[START Excerpted records]
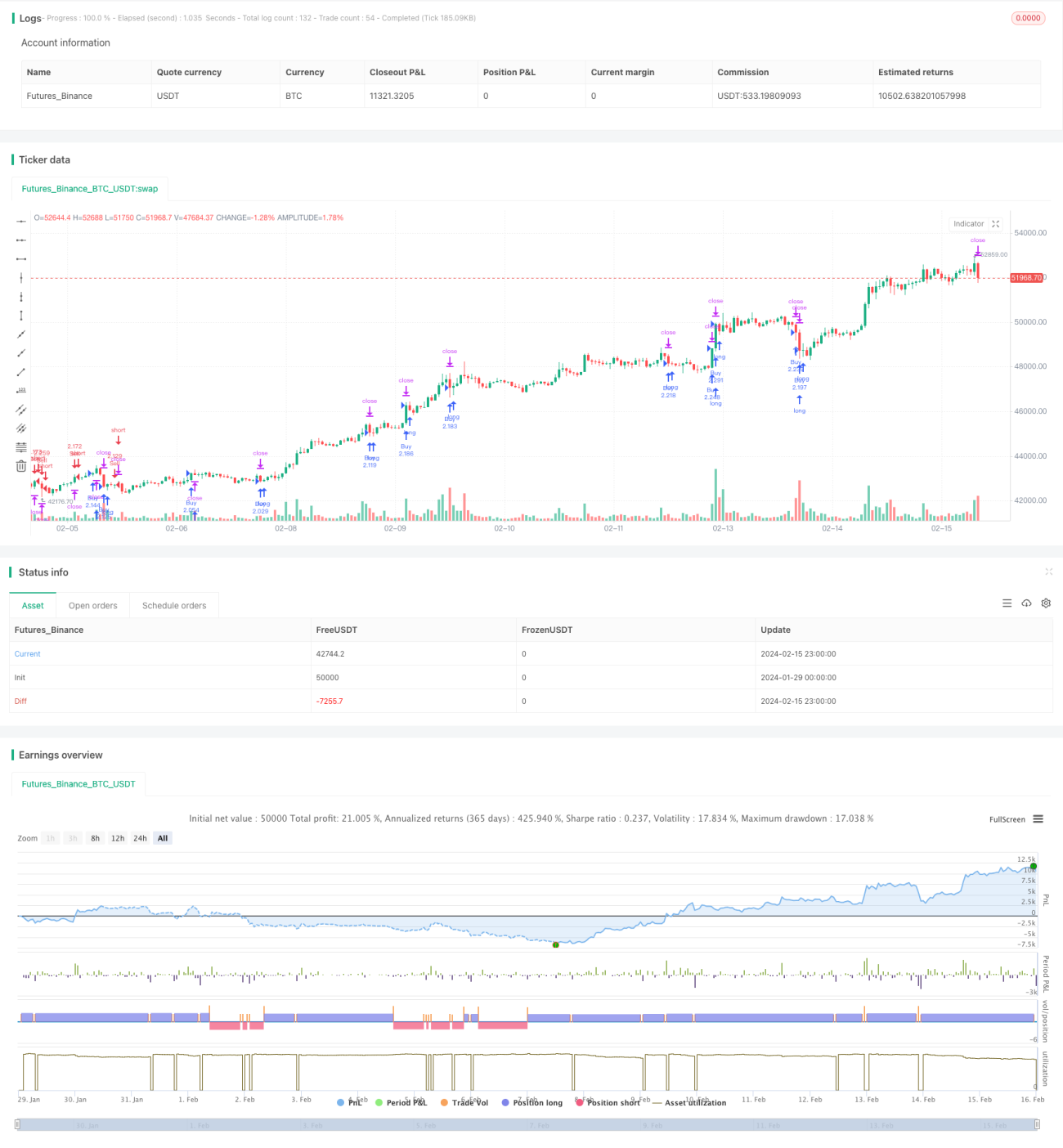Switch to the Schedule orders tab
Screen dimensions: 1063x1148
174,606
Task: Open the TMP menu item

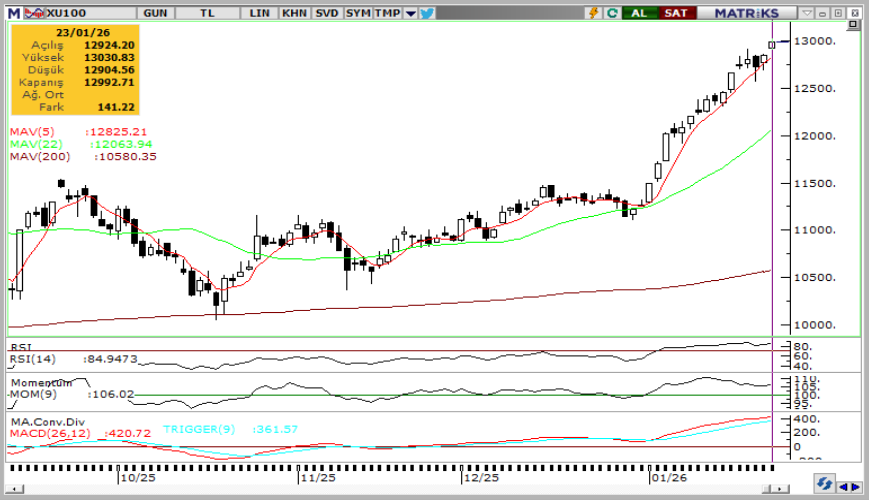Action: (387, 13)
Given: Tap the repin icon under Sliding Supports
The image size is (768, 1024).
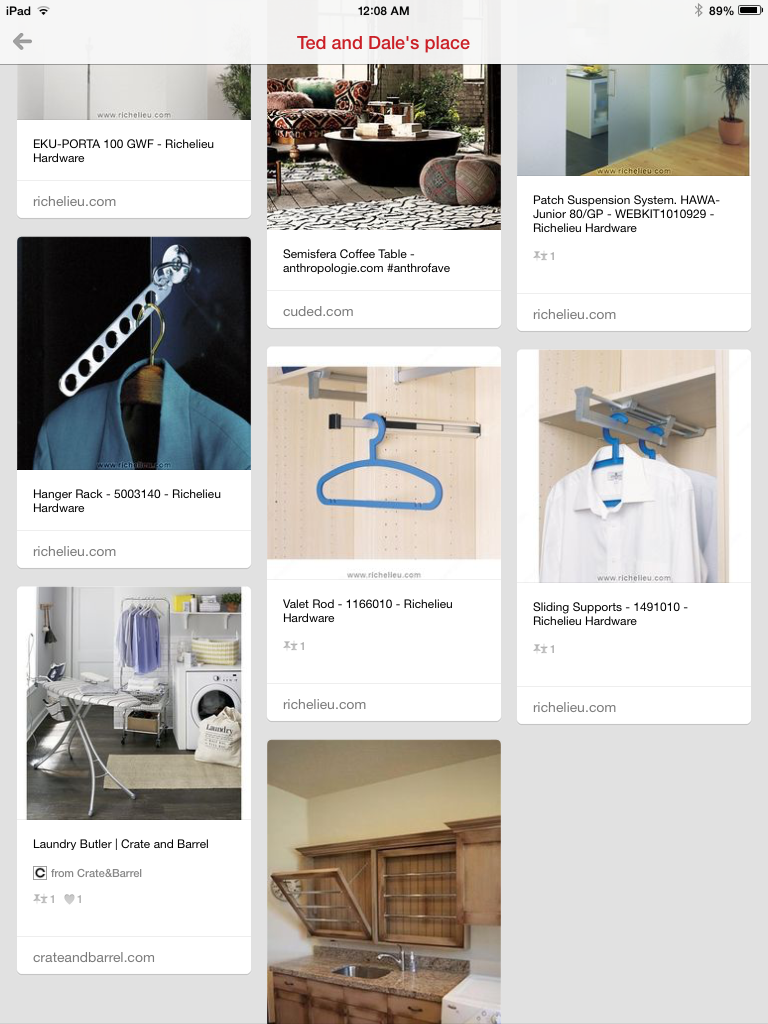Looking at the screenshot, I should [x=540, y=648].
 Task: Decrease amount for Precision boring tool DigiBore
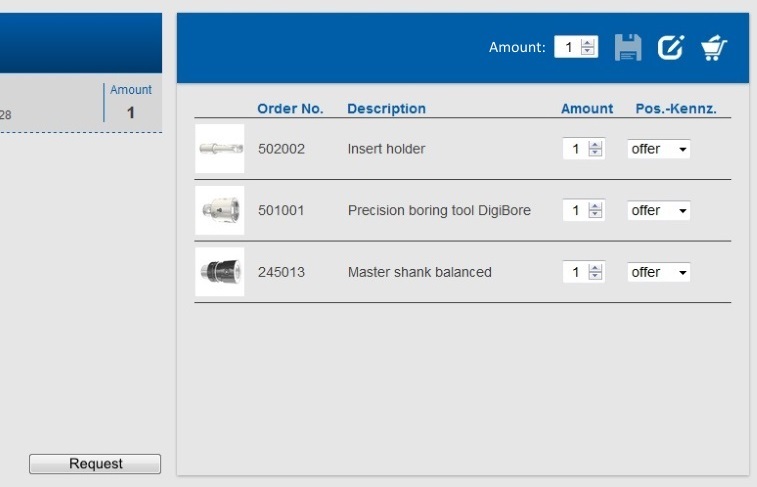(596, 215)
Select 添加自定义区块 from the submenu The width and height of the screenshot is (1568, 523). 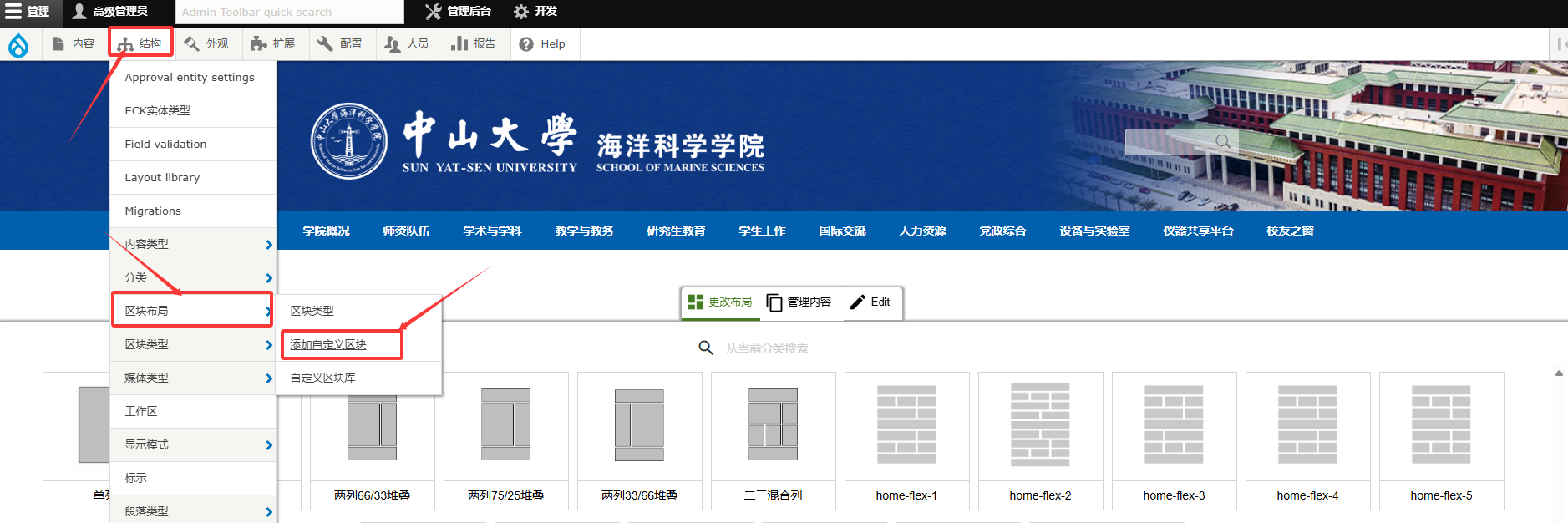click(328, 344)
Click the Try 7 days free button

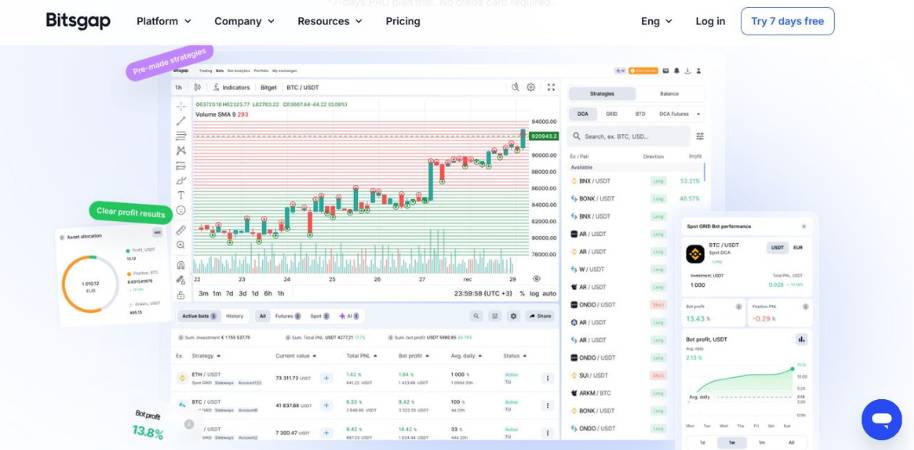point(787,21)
[END Excerpted records]
What to produce: How many lines in the items above contain the string "Task", with case counting? Reply with the number alone.

Solution: 2